Merah wajah muka Sin Houw, sambil menurunkan tangan dari dahinya, ia menyahut:
"Tak mungkin kulupakan. Bukankah waktu itu kita sedang bermain-main?"
Giok Cu yang selama itu mendengarkan pembicaraan mereka, tiba-tiba ikut bicara:
"Kalau masih hendak berbicara berkepanjangan lagi, masuklah ke dalam !"
Tetapi Sin Houw tidak menghiraukan, gelisah ia minta keterangan kepada Cie Lan:
"Sebenarnya, bagaimana asal mulanya, kau sampai bentrok dengan saudara Kun Jie?"
"Aku dan ciu suheng kena pegat." Cie Lan memberikan keterangan.
"Ciu suheng? siapakah dia?" tanya Sin Houw.
"Dia adalah keponakan luar dari Siok-hu Thio Hian Cong." kata Cie Lan menerangkan. "Kami berdua sedang mengantarkan uang mas milik Thio Su Seng untuk propinsi Ciat-kang. Dan orang busuk itu tiba-tiba merampasnya!" dan Cie Lan menunjuk Giok Cu.
Sekarang, barulah jelas bagi Sin Houw bahwa uang emas rampasan Giok Cu sesungguhnya milik laskar pejuang yang dipimpin oleh Thio Su Seng, Dan setelah ia mengetahui uang perbekalan itu kena dirampas, sudah seharusnya ia tidak akan tinggal diam, jangan lagi terhadap pahlawan pejuang bangsa itu, seumpama uang emas itu milik CieLan atau ibunya, dalam keadaan demikian ia akan berpihak padanya. sekalipun terhadap Giok Cu.
Lagipula, uang emas itu pasti sangat penting artinya untuk perbekalan perjuangan bangsa. Karena itu sudah seharuanyalah kalau ia membantu-nya!
Setelah memperoleh keputusan demikian, ia berkata kepada Giok Cu:
"Hiantee! Maukah kau mengembalikan uang emas itu kepadanya?"
"Hmm!" Giok Cu mendengus. "Menghadaplah sendiri kepada kedua pamanku itu. Ajaklah beliau berbicara!"
Mendengar syarat itu, Thio Sin Houw segera menghampiri. Karena dia telah menjadi saudara angkat Giok Cu dan ternyata kedua orang tua itu adalah pamannya, maka tiada jeleknya apabila dia berlutut untuk memberi hormat kepada mereka, Demikian, setelah berhadapan maka Sin Houw bergegas hendak berlutut.
Orang tua yang memegang tongkat cepat-cepat berkata: "Hey!

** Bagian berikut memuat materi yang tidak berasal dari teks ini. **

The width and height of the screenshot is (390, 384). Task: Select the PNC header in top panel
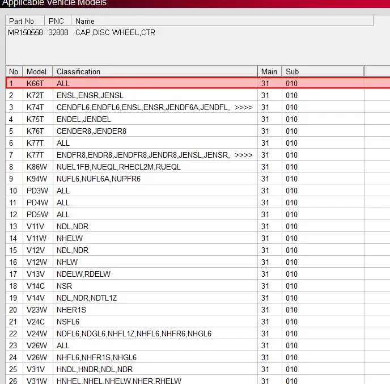pyautogui.click(x=57, y=21)
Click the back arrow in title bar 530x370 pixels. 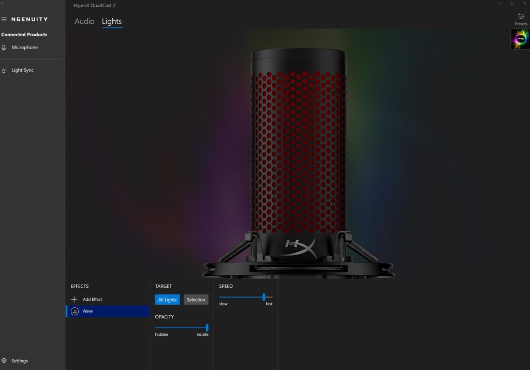3,3
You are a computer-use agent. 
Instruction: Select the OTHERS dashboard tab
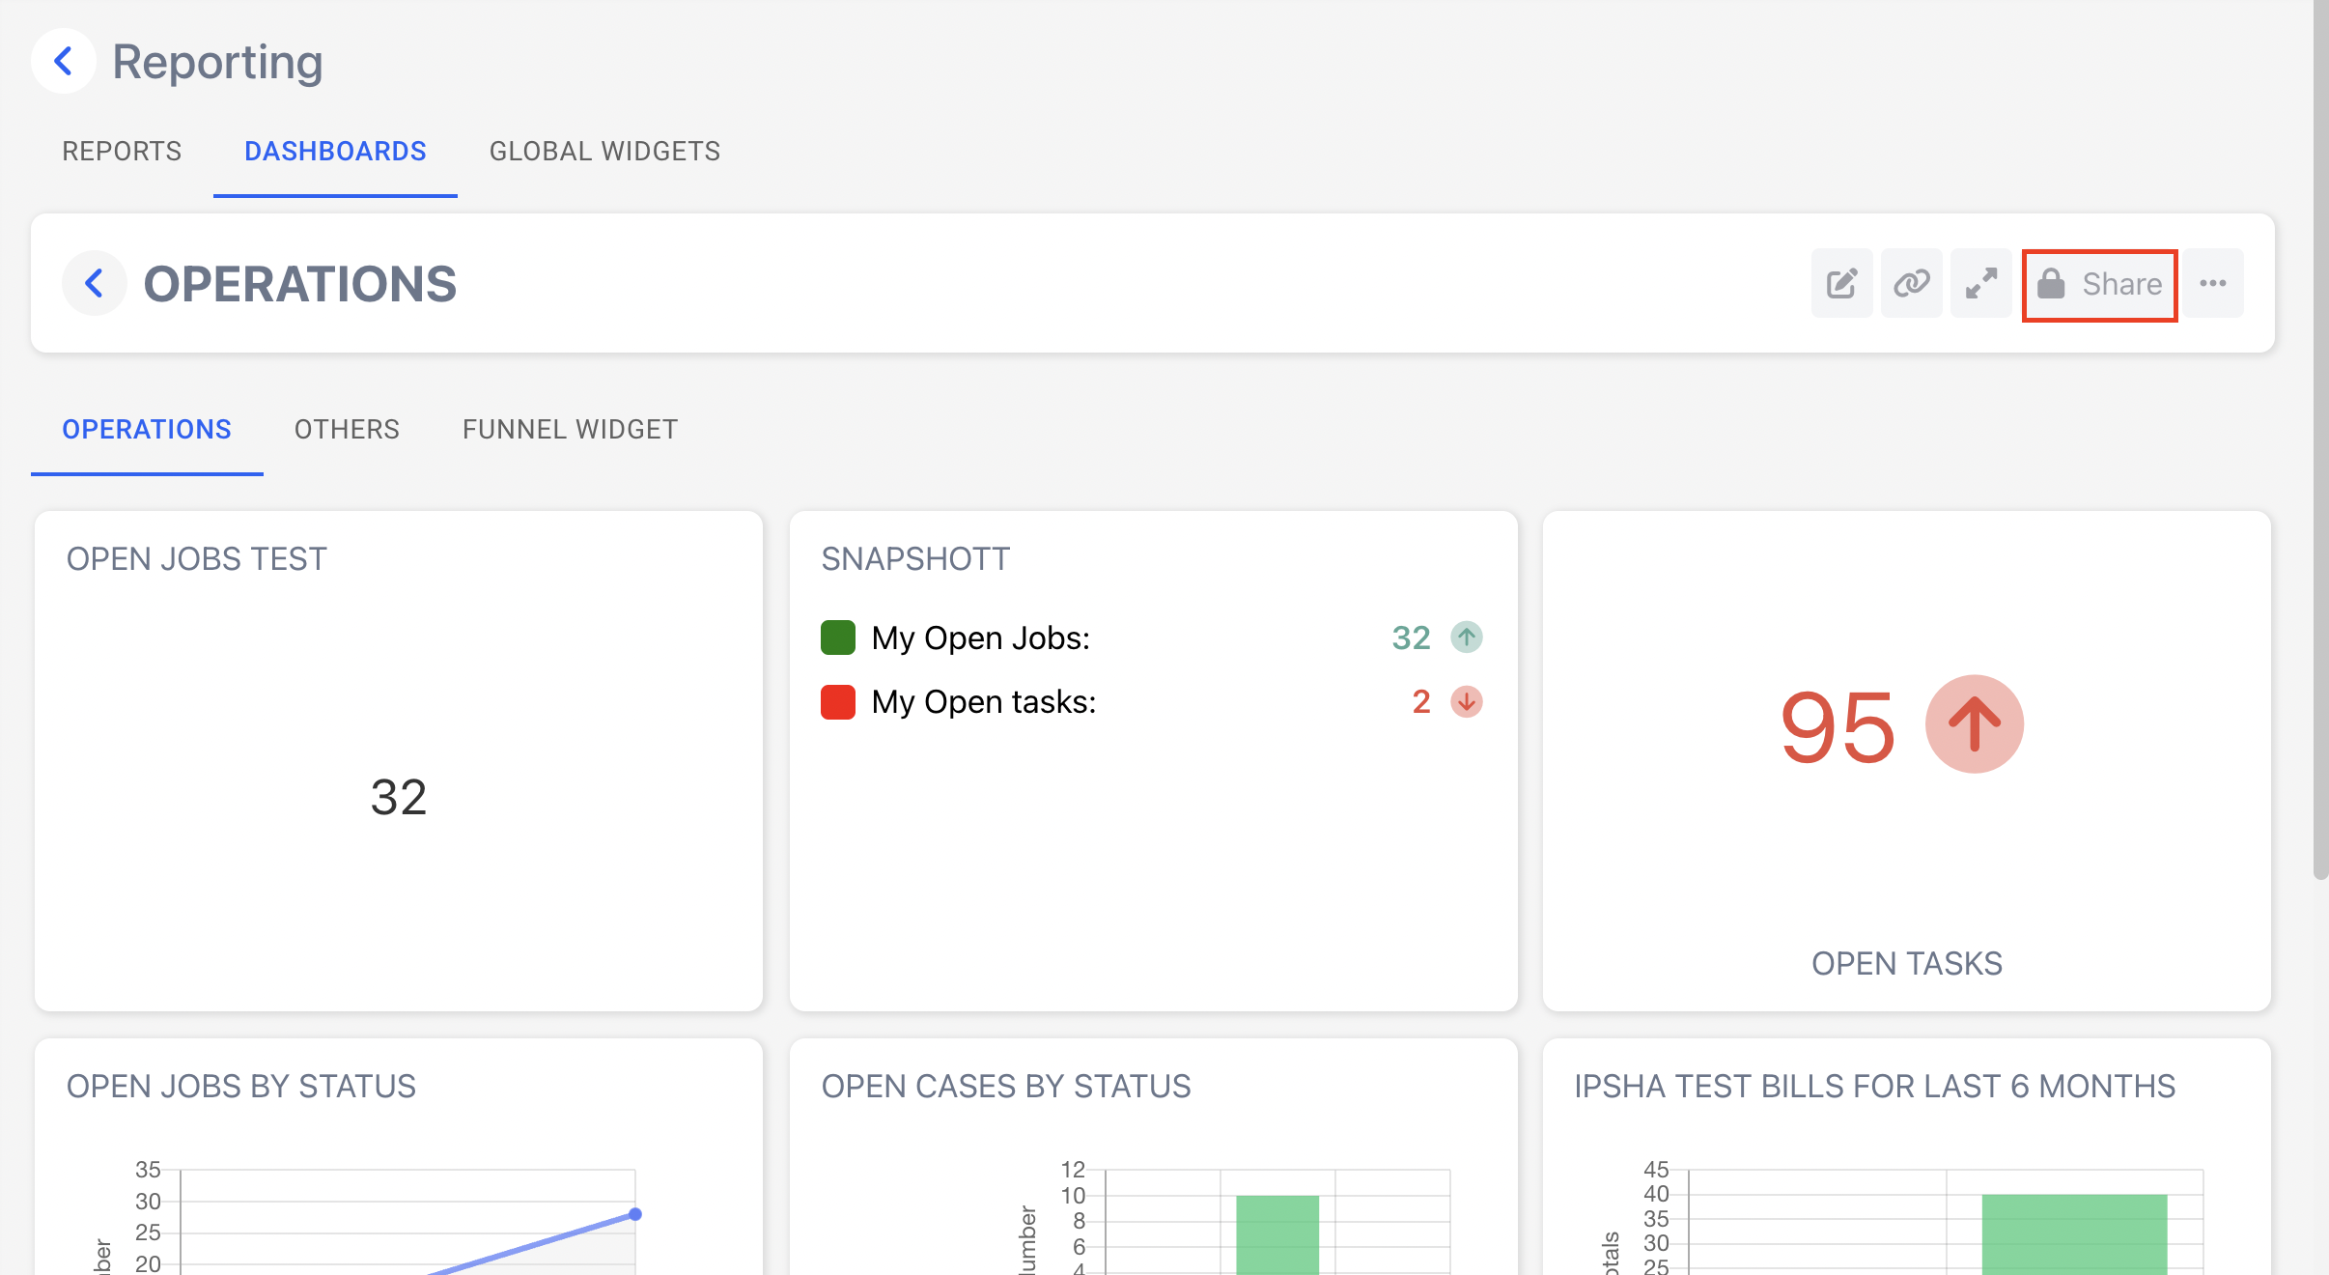coord(347,430)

Tak berani aku menerima penghormatanniu. Anak
muda, kau bangunlah!"
Dimulut dia berbicara demikian manis, tetapi setelah ia menyandarkan tongkatnya, dengan tangannya ia memegang bahu Sin Houw, Kemudian diangkatnya sambil mengerahkan himpunan tenaga saktinya.
Thio Sin Houw terperanjat tatkala kena angkat orang tua itu, Apabila membiarkan diri, ia akan terlempar ke udara. Maka iapun segera mengerahkan tenaga dalamnya agar badannya jadi seberat gunung. Dengan menggunakan ilmu sakti itu, ia berhasil tetap berlutut dengan tubuh tak bergeming.
Didalam hati, orang tua itu menjadi sangat terkejut, Pikirnya:
"Hebat anak ini! sekian puluh tahun aku melatih menghimpun tenaga sakti , namun masih tak sanggup aku mengangkat tubuhnya," ia lantas tertawa berkakakan sambil berkata:
"Selamat! selamat! pantas keponakanku memujimu sebagai seorang pemuda yang memiliki ilmu tinggi. Benar- benar tak tercela, dan aku telah membuktikannya sendiri!" Giok Cu yang berada di belakang Sin Houw maju ke
samping dan berkata memperkenalkan
"lnilah pamanku yang ketiga, Sam-susiok. Dan ini adalah pamanku yang ke lima, Go-susiok "
Baik sang paman yang ketiga maupun yang ke lima, membungkam mulut. Mereka seperti tak senang diperkenalkan kepada Thio Sin Houw.
Pemuda itu menjadi perasa, diam-diam ia merasa mendongkol. Tetapi ia seorang pemuda yang pandai membawa diri, segera ia menoleh kepada Giok Cu dan berkata dengan suara tegas:
"Hiantee, aku minta dengan hormat agar emas itu segera kau kembalikan ke pada adikku!"
"Adik! Adik!" Giok Cu jadi iri-hati, "selalu saja kau sebut dia adik, Begitu besar perhatianmu kepadanya mengapa aku tak memperoleh perhatianmu yang layak?"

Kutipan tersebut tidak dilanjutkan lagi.